Determine the number of lines of the records below that include "agent". Respond with the number and no other text.

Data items
--- START ---

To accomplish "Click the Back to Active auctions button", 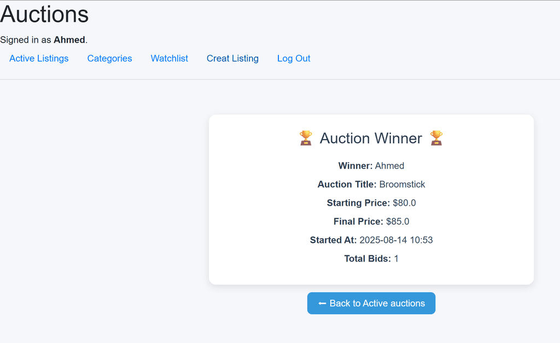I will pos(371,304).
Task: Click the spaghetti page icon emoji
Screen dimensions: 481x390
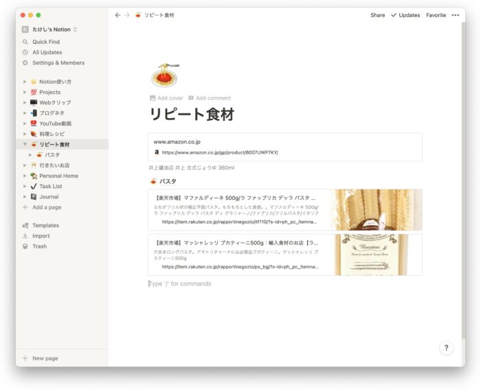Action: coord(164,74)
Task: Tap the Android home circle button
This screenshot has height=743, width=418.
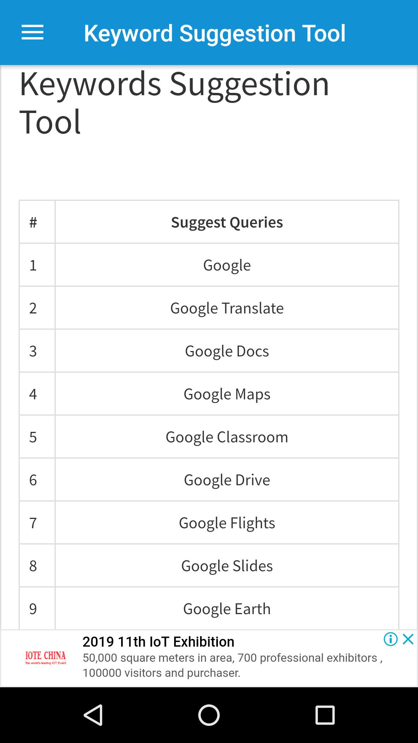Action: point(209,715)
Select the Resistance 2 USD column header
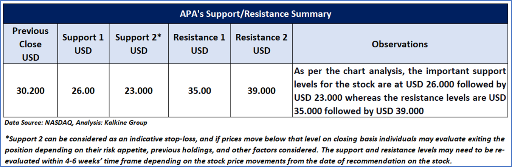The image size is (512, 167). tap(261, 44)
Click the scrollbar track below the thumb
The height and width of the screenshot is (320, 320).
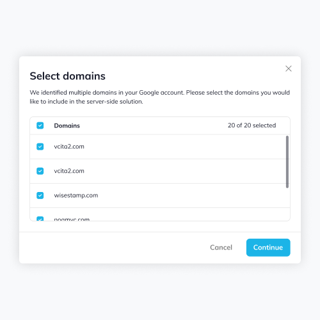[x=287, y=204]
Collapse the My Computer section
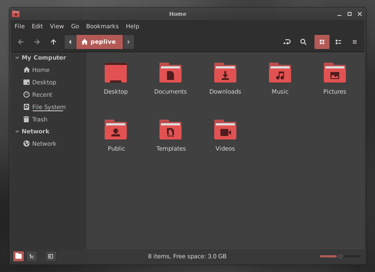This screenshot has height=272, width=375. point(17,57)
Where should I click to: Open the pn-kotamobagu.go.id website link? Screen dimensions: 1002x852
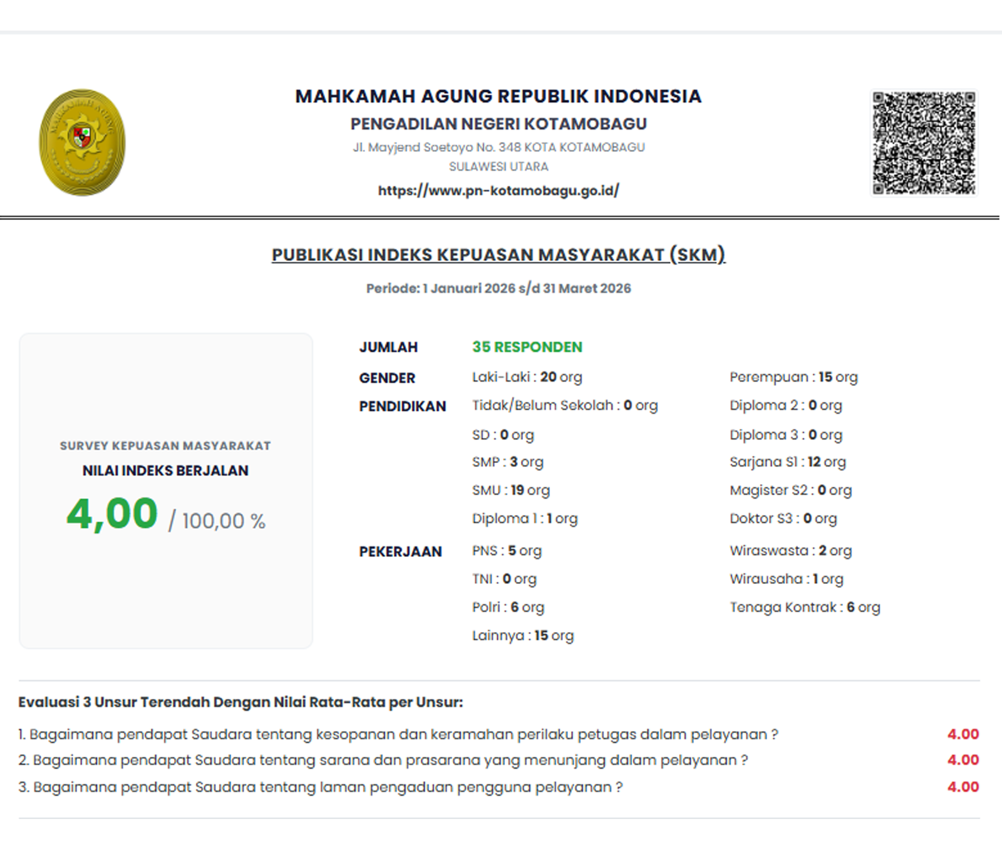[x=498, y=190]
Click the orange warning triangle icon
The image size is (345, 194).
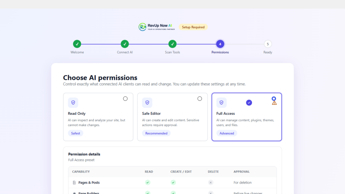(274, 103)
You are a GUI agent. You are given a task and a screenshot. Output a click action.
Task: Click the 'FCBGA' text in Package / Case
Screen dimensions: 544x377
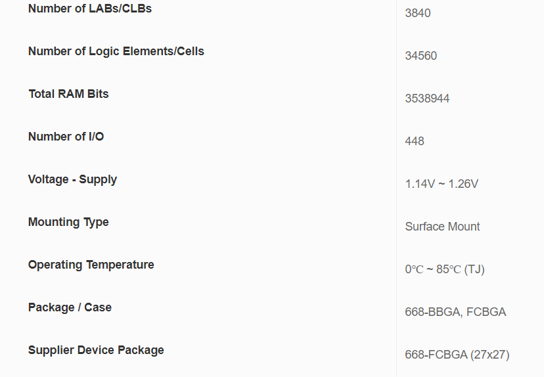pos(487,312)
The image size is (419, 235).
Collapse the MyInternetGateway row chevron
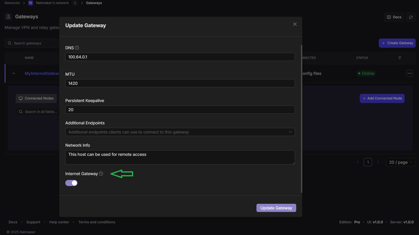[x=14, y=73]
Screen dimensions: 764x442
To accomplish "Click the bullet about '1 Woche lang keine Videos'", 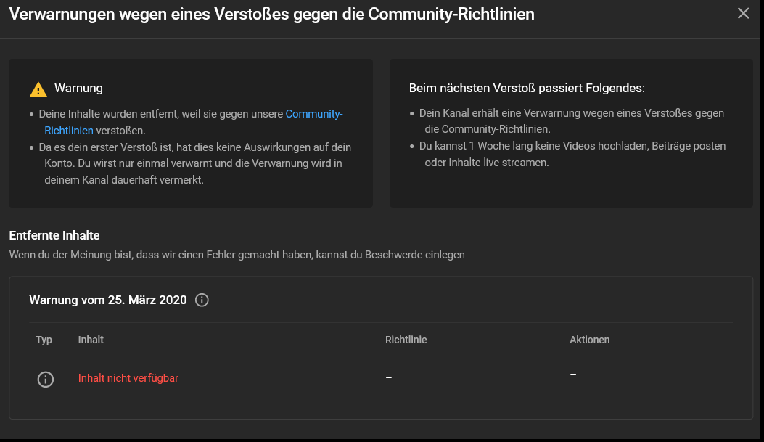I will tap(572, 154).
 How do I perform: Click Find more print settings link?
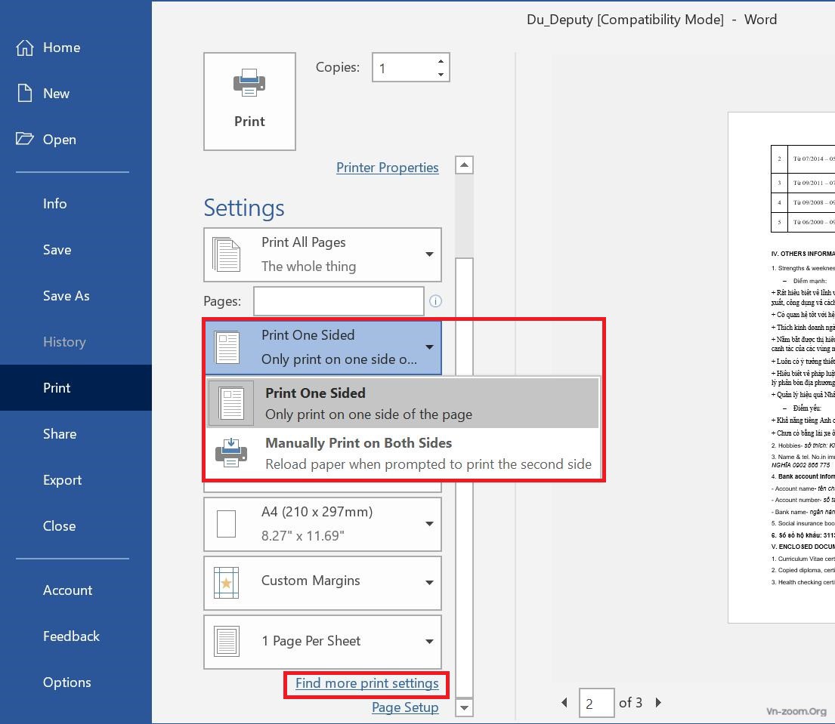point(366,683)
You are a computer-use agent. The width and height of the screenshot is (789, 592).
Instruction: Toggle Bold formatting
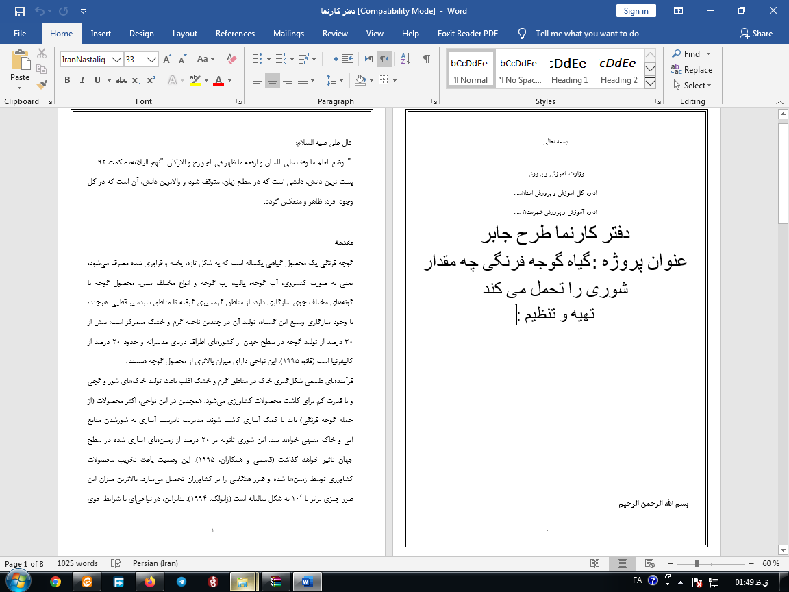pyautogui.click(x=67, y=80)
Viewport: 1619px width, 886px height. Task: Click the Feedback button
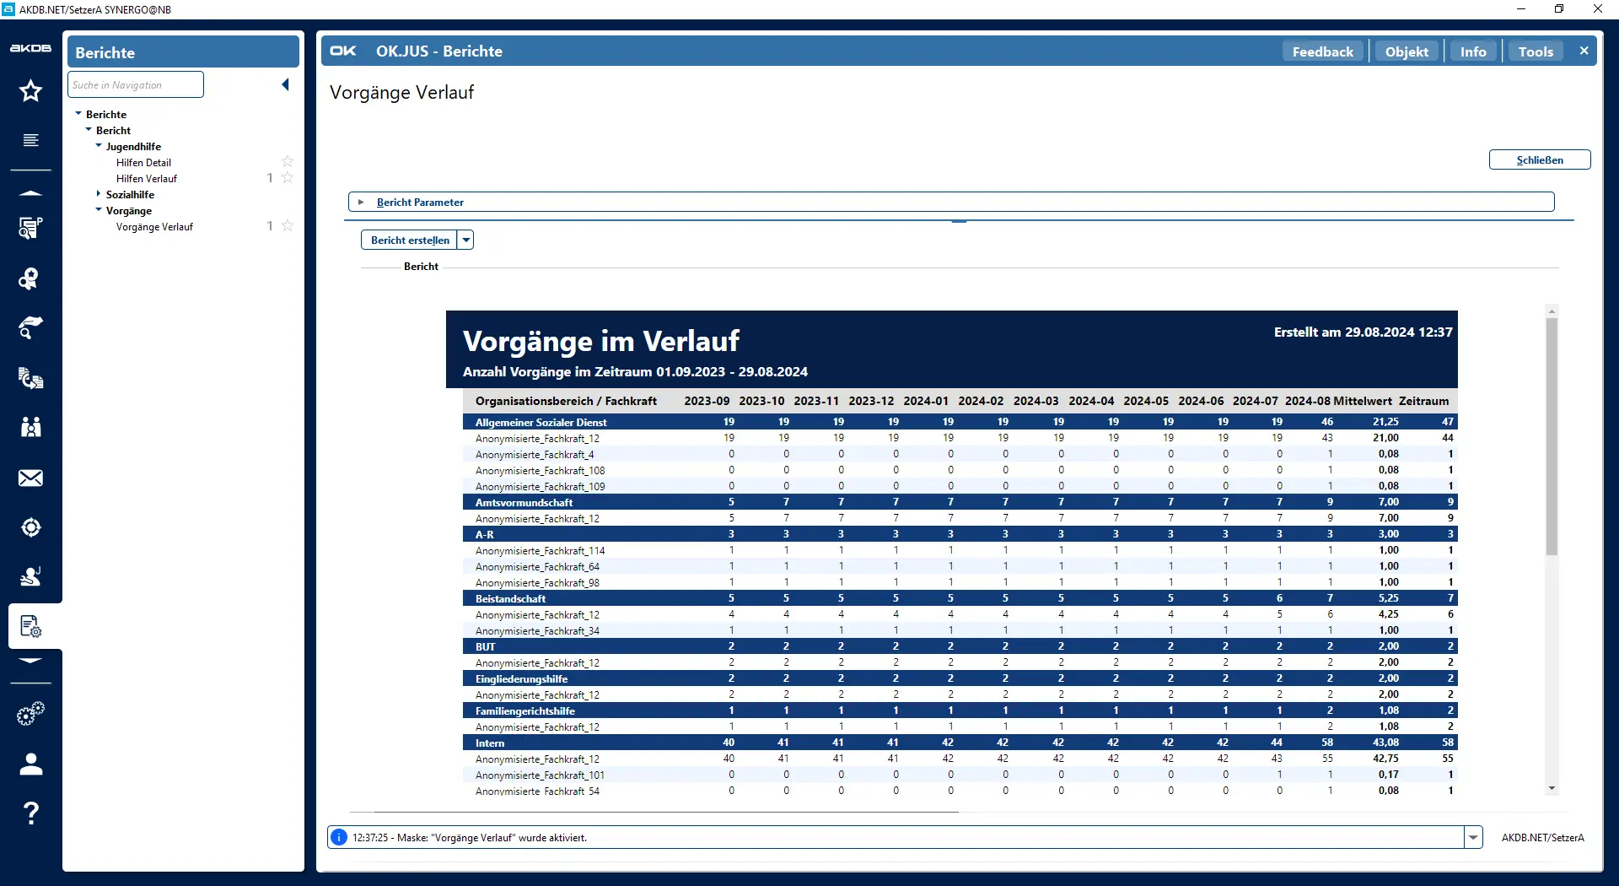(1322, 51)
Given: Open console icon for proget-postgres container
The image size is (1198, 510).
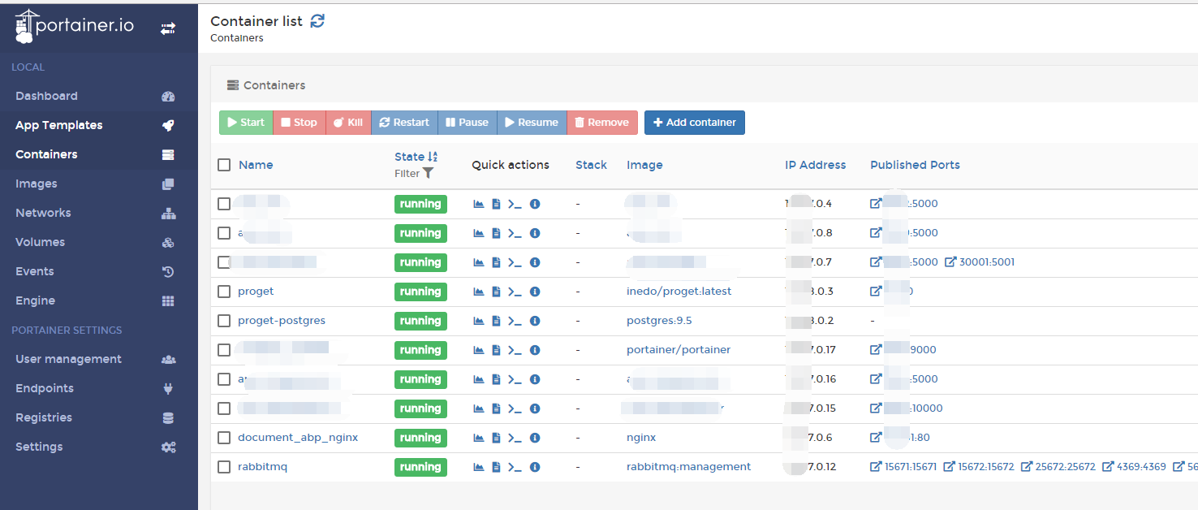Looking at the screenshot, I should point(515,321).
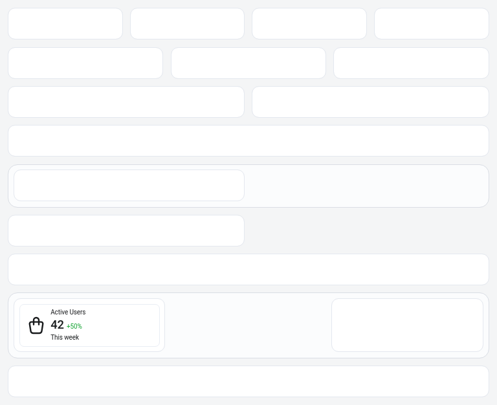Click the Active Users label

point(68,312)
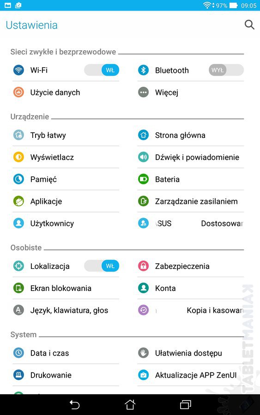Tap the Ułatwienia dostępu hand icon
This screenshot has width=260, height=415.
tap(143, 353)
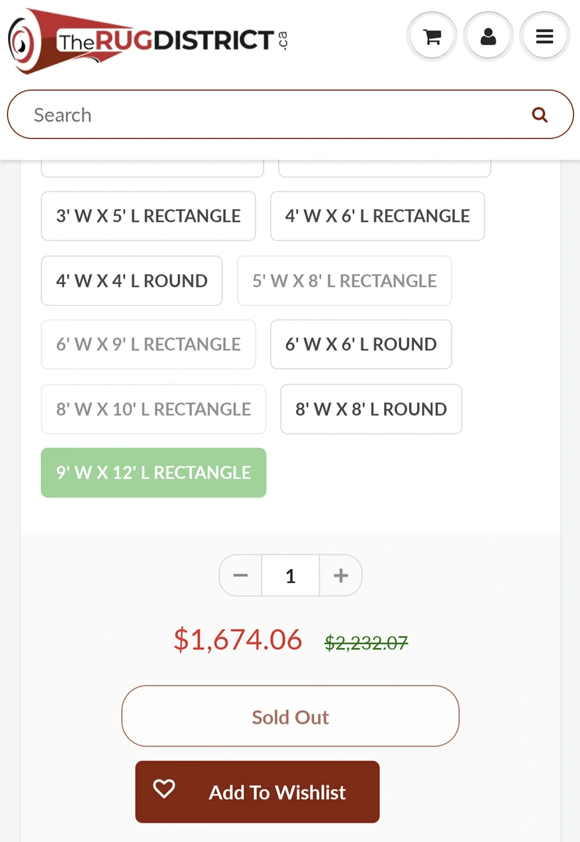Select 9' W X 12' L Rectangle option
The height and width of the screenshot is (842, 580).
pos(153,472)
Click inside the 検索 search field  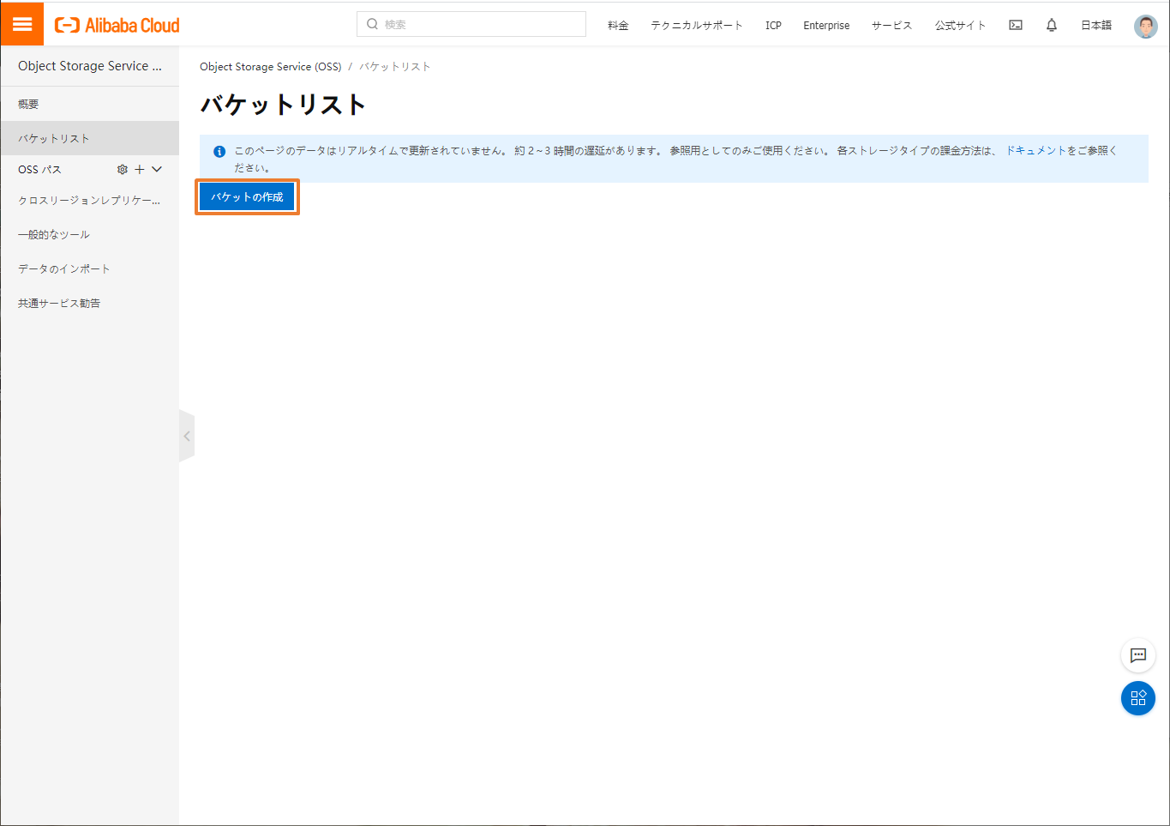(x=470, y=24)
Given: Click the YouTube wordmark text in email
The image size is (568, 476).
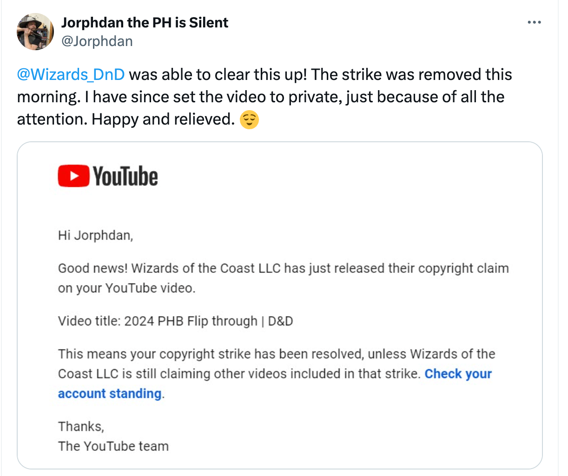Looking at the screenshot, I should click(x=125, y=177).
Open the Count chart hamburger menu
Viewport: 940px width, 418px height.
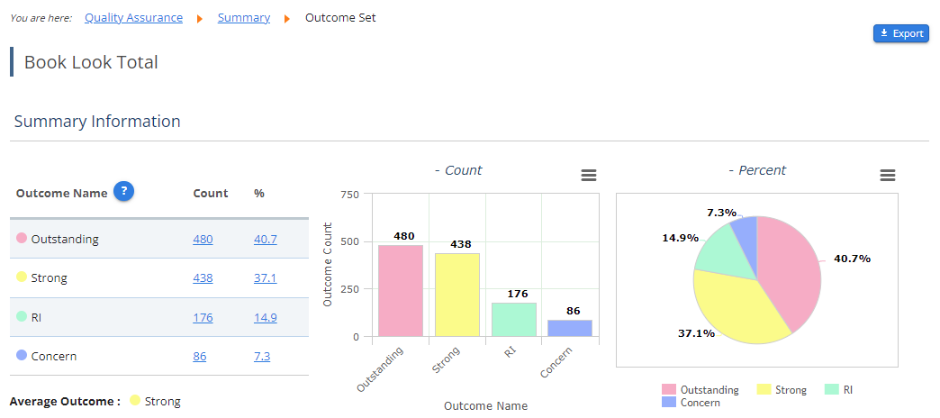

--- END ---

Response
2